В оригинале воспоминания были опубликованы в журнале «Ди пэн» (№ 6, Оксфорд, январь 1995). Перевел с идиша В. Рубинчик в 1997 г. Перевод печатается по изданию: «Евреи Беларуси. История и культура» (вып. 3-4, Минск, 1998). (В 2016 г. внес некоторые стилистические правки, добавил гиперссылки для публикации на belisrael.info. – В. Р.)

Воспоминания Софьи Львовны Рохкинд о родном Толочине можно прочесть здесь или здесь, статью современного белорусского филолога Д. Дятко о С. Рохкинд и ее творчестве – здесь. Там же находится более качественный снимок Рохкинд.

Опубликовано 9.09.2016 20:59

Отклик

“Хаим Голмшток” (в поиске) вывел меня на рассказ Рохкинд.

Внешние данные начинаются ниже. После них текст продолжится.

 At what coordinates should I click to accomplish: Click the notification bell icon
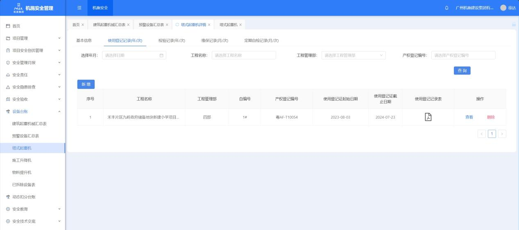tap(446, 8)
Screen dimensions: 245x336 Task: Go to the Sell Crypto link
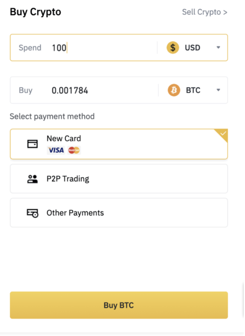tap(205, 12)
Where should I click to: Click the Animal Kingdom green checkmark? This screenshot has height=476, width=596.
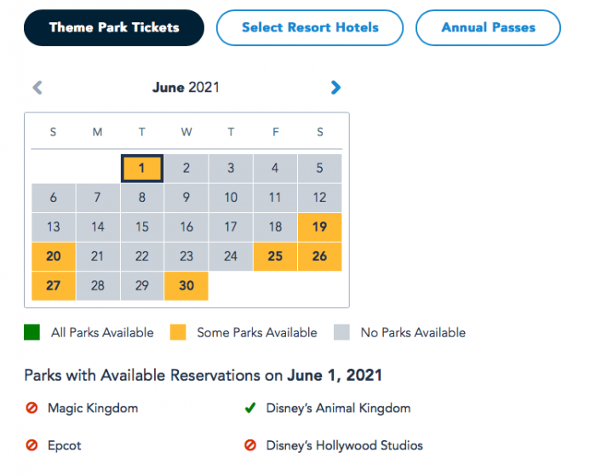click(250, 409)
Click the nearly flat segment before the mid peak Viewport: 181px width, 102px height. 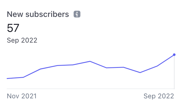click(65, 65)
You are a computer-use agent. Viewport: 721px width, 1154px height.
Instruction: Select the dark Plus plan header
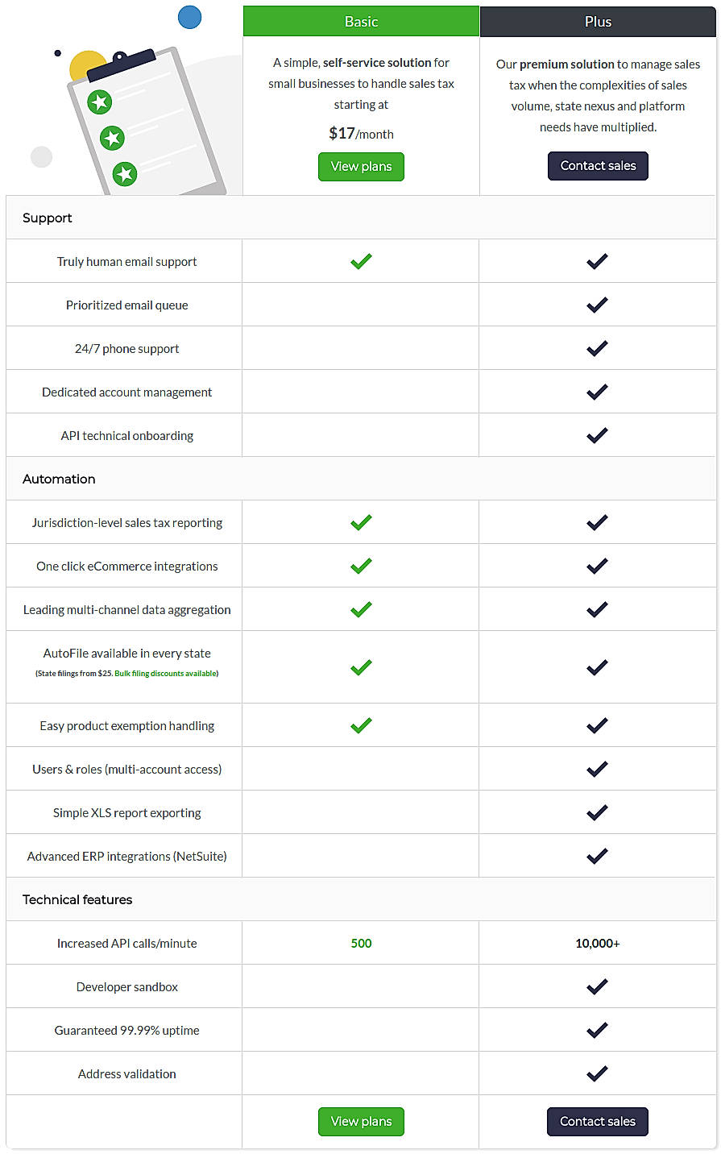tap(598, 22)
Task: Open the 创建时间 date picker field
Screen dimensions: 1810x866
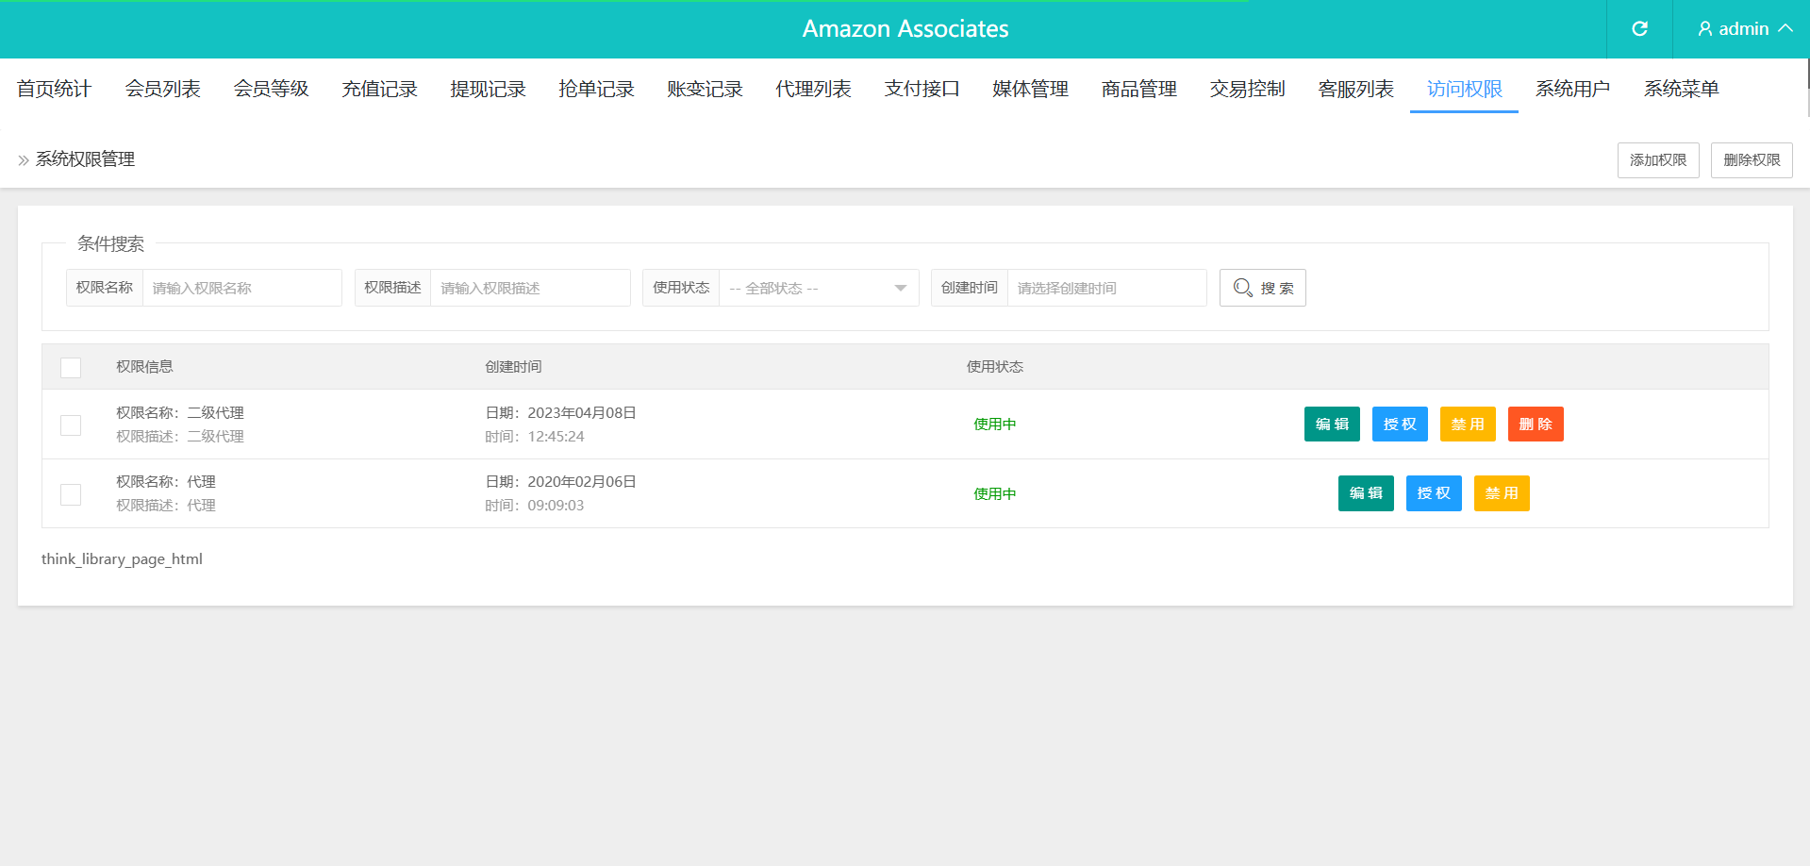Action: point(1105,288)
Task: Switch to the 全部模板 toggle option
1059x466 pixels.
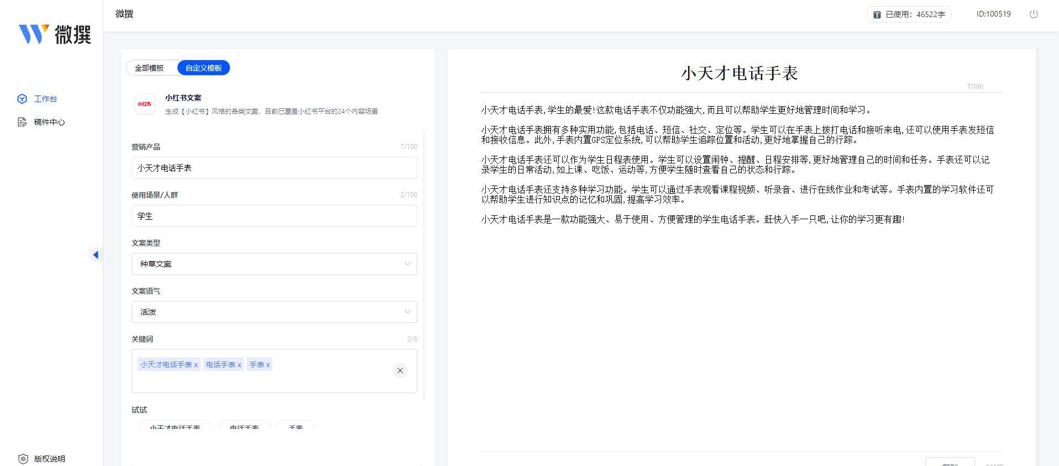Action: click(149, 68)
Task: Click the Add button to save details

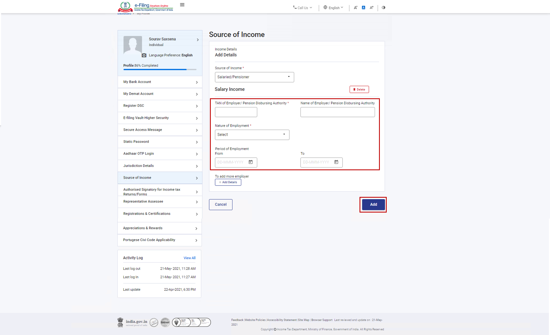Action: [373, 204]
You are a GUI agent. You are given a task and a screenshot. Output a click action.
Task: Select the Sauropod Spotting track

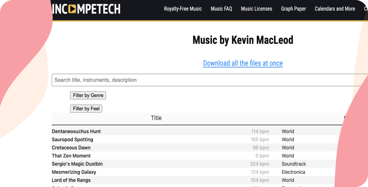(x=72, y=140)
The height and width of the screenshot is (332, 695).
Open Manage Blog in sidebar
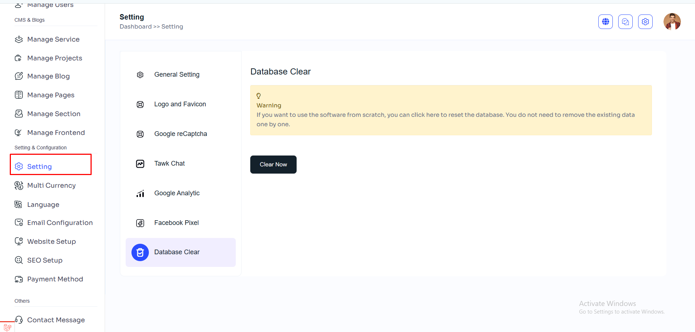tap(48, 76)
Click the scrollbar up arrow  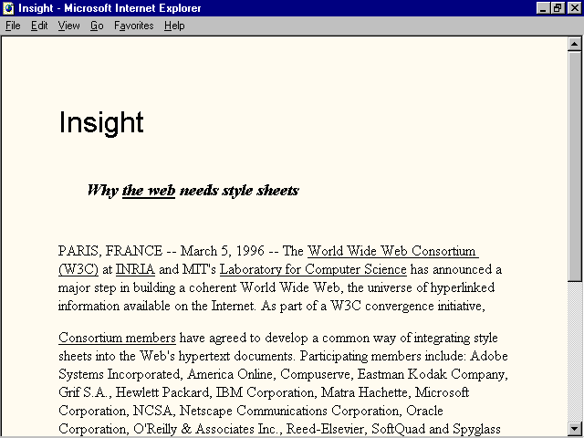pyautogui.click(x=575, y=43)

Учитывая возраст мемуаристки, естественны и простительны неточности в тексте. Упоминая Курлянда (а он поступал во 2 МГУ в одно время с Рохкинд, но был зачислен на 1 курс), Ш. Р. ошибается во времени приезда Курлянда в Минск.
В интернете бывают маленькие чудеса. Мой рассказ с упоминанием фамилии КУРЛЯНД прочла дочь персонажа и сумела связаться со мной. Я, в свою очередь, убедил Р. Попову рассказать о своем отце. Думаю, что по Курлянду ссылку стоит давать не на РЕЭ, а статью Поповой
2. В мае 1928 г. состоялся выпуск группы Рохкинд, освещенный в “Дэр эмэс”
От имени выпускников выступал К. Безносик. Он тоже работал в Минске, составлял хрестоматии. Ш. Р. его упустила. В “К истории еврейского учебника в Минске” о Киве Безносике вспомнили.